When responding to peers, you should strive to first understand the reasons they are offering before challenging or critiquing those reasons. One good way of doing this is by summarizing their argument before offering a critique or evaluation.

You must post on at least two separate days, must include at least one substantial reply to a peer or to your instructor, and your posts should add up to at least 400 words.


Please read this short passage, entitled Corrine’s Choice

On 7 January 2015 Corrine Rey, a cartoonist at the French satirical magazine Charlie Hebdo, and known by the name “Coco,” returned from picking up her daughter from kindergarten. She was confronted by two French Jihadist gunmen, who threatened to shoot her daughter unless she keyed in the entry code at the door for the magazine. She did; and the gunmen entered to murder twelve people, including two policemen, as well as shooting eleven others. During the attack, the shooters said that they would not kill women, but that they needed to convert to Islam and wear a veil.

Should Corrine Rey have been willing to sacrifice her daughter and herself rather than allow obvious murderers to enter the magazine and possibly kill everyone? Can a mother be blamed for only thinking of protecting her child?

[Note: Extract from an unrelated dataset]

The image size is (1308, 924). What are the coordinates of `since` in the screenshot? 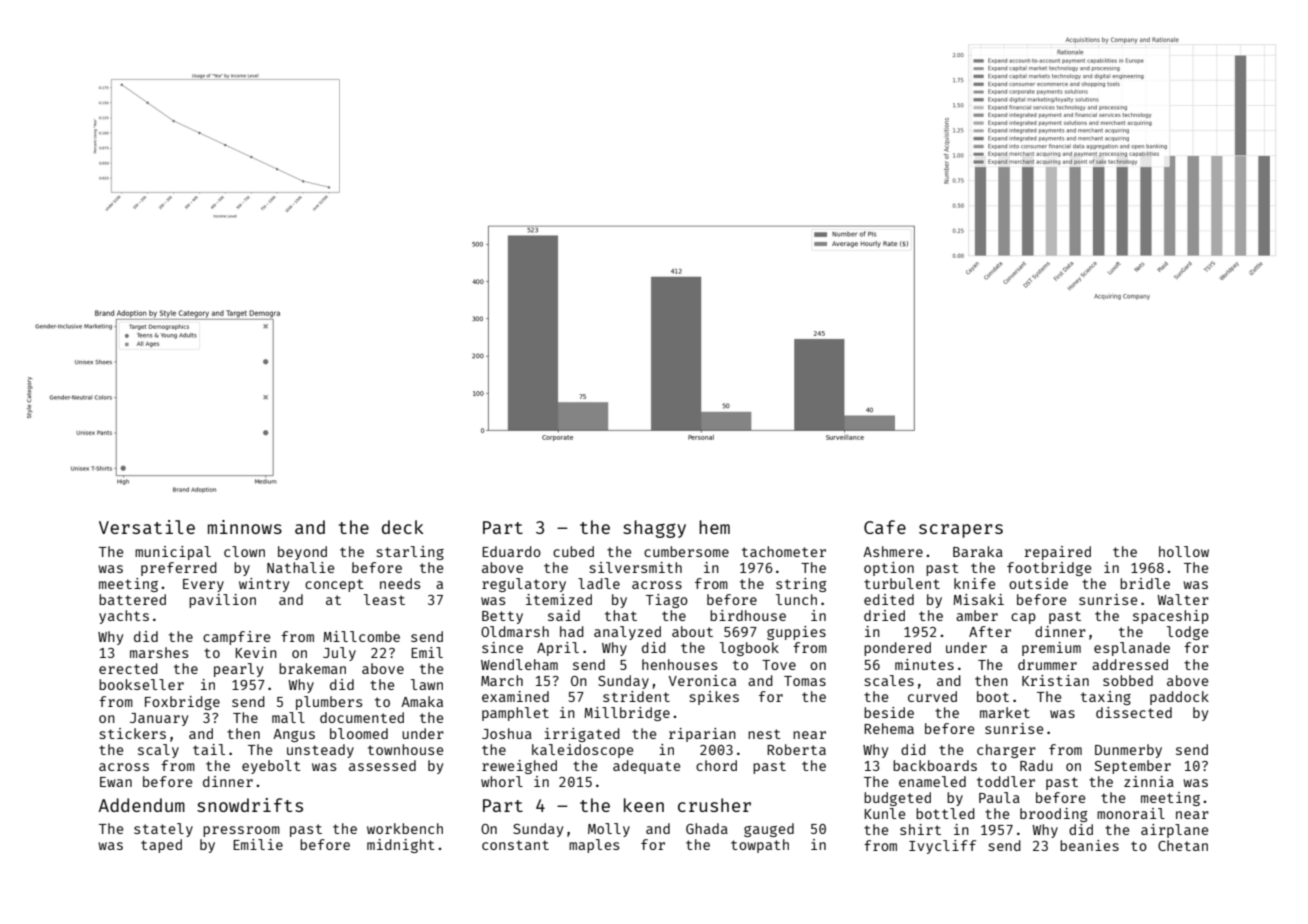 It's located at (502, 647).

Most of the murdered members of Charlie Hebdo probably would have been willing to die rather than have Corrine’s daughter killed. However, the mother should have not been put in that position.

Reference:

Some Moral Dilemmas [Online forum post]. (n.d.). Retrieved from Corrine’s Choice: http://www.friesian.com/valley/dilemmas.htm

This symposium is a chance for you to discuss together the ethical issues and questions that it raises, your own response to those, and whether that aligns with or does not align with a utilitarian approach. The aim is not to simply assert your own view or to denigrate other views, but to identify, evaluate, and discuss the moral reasoning involved in addressing the utilitarian decision of a mother to save her child.

Your posts should remain focused on the ethical considerations, and at some point in your contribution you must specifically address the way a utilitarian would approach this issue by explaining and evaluating that approach. Do you think utilitarianism provides a morally defensible solution?

If you have a position, you should strive to provide reasons in defense of that position.